> _Source information_:
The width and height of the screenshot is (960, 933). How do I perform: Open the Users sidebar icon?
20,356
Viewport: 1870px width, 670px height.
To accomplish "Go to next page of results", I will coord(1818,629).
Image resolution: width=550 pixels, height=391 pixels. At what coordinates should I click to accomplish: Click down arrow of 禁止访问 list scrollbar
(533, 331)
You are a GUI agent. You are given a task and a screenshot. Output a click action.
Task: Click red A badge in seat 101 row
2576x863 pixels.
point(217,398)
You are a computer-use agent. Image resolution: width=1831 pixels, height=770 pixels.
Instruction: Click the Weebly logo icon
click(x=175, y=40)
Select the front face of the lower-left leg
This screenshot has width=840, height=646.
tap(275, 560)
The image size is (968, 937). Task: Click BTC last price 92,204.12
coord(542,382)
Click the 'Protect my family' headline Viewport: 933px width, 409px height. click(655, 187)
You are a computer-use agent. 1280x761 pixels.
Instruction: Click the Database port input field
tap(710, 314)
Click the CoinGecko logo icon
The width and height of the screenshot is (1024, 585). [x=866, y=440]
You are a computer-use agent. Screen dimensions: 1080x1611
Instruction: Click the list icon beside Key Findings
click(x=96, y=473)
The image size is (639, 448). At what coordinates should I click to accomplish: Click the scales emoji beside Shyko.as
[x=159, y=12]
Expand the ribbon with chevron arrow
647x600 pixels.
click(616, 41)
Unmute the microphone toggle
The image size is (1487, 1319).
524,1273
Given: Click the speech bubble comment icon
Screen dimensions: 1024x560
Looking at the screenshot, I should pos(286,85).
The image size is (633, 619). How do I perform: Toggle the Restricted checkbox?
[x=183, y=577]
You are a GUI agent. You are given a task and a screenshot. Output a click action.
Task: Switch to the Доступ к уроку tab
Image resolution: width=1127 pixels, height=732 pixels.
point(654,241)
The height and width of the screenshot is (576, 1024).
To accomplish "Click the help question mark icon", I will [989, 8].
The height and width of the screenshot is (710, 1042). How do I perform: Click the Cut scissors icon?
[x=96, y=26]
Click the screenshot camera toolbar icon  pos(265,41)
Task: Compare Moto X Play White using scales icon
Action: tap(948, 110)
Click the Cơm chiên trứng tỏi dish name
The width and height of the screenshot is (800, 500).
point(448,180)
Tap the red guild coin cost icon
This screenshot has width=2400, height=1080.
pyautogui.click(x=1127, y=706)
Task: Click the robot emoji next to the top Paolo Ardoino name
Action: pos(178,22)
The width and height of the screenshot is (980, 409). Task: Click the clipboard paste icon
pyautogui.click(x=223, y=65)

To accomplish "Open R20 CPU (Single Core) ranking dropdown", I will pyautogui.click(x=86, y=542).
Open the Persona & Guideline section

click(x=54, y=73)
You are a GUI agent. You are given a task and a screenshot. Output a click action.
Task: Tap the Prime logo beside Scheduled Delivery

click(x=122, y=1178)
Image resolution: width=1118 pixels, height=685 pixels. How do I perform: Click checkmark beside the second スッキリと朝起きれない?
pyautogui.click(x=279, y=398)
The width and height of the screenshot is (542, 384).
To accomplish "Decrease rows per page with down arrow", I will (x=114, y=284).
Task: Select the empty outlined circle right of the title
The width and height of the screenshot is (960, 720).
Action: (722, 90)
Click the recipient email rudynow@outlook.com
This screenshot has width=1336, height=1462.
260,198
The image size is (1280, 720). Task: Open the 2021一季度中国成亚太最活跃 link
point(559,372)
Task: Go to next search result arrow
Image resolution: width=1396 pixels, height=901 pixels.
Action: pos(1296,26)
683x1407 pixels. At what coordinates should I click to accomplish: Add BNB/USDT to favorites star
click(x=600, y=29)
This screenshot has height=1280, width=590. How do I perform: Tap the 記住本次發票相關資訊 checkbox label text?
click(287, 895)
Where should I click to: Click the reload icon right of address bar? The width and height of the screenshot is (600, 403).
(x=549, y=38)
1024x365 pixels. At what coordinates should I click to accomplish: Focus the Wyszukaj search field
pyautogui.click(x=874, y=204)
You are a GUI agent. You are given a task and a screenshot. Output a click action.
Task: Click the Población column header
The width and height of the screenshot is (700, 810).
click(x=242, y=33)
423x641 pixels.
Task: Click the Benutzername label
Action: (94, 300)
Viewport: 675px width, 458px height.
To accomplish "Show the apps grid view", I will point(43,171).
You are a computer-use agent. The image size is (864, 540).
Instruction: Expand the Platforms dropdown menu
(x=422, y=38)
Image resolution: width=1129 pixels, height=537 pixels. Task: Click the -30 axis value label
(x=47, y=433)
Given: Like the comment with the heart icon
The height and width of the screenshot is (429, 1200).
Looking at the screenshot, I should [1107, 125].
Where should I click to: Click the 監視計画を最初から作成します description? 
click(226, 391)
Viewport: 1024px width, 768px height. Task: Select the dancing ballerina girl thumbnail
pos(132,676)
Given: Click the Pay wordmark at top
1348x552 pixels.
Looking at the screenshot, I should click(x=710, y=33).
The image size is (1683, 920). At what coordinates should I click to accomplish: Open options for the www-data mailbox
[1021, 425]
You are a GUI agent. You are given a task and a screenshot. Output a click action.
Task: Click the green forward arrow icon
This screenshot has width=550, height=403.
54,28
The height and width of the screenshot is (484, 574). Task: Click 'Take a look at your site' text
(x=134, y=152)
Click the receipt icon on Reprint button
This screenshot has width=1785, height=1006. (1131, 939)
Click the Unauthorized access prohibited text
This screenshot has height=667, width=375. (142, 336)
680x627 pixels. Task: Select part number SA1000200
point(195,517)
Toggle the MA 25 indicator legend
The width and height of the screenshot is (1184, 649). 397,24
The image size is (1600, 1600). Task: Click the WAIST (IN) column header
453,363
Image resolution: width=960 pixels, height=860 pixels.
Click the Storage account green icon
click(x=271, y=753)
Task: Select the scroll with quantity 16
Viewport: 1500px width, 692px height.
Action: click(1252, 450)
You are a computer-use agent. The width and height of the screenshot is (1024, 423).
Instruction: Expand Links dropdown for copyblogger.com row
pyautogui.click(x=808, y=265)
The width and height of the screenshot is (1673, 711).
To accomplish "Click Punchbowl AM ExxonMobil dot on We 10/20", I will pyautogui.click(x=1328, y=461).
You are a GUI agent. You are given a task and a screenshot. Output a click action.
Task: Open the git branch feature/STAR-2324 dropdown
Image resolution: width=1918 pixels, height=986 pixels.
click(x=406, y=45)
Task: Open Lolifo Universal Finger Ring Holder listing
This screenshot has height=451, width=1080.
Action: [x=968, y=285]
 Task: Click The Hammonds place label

> _Instructions for the task_: Begin at the line that has "The width and height of the screenshot is (542, 384)." in the entries above; stop after the line that has "Task: Click the Población column header". Transcribe exactly those lines and no others.

> _Result of the task_:
The width and height of the screenshot is (542, 384).
To accomplish "Decrease rows per page with down arrow", I will (x=114, y=284).
Task: Select the empty outlined circle right of the title
The width and height of the screenshot is (960, 720).
Action: (722, 90)
Click the recipient email rudynow@outlook.com
This screenshot has width=1336, height=1462.
260,198
The image size is (1280, 720). Task: Open the 2021一季度中国成亚太最活跃 link
point(559,372)
Task: Go to next search result arrow
Image resolution: width=1396 pixels, height=901 pixels.
Action: pos(1296,26)
683x1407 pixels. At what coordinates should I click to accomplish: Add BNB/USDT to favorites star
click(x=600, y=29)
This screenshot has height=1280, width=590. How do I perform: Tap the 記住本次發票相關資訊 checkbox label text?
click(287, 895)
Where should I click to: Click the reload icon right of address bar? The width and height of the screenshot is (600, 403).
(x=549, y=38)
1024x365 pixels. At what coordinates should I click to accomplish: Focus the Wyszukaj search field
pyautogui.click(x=874, y=204)
You are a GUI agent. You are given a task and a screenshot. Output a click action.
Task: Click the Población column header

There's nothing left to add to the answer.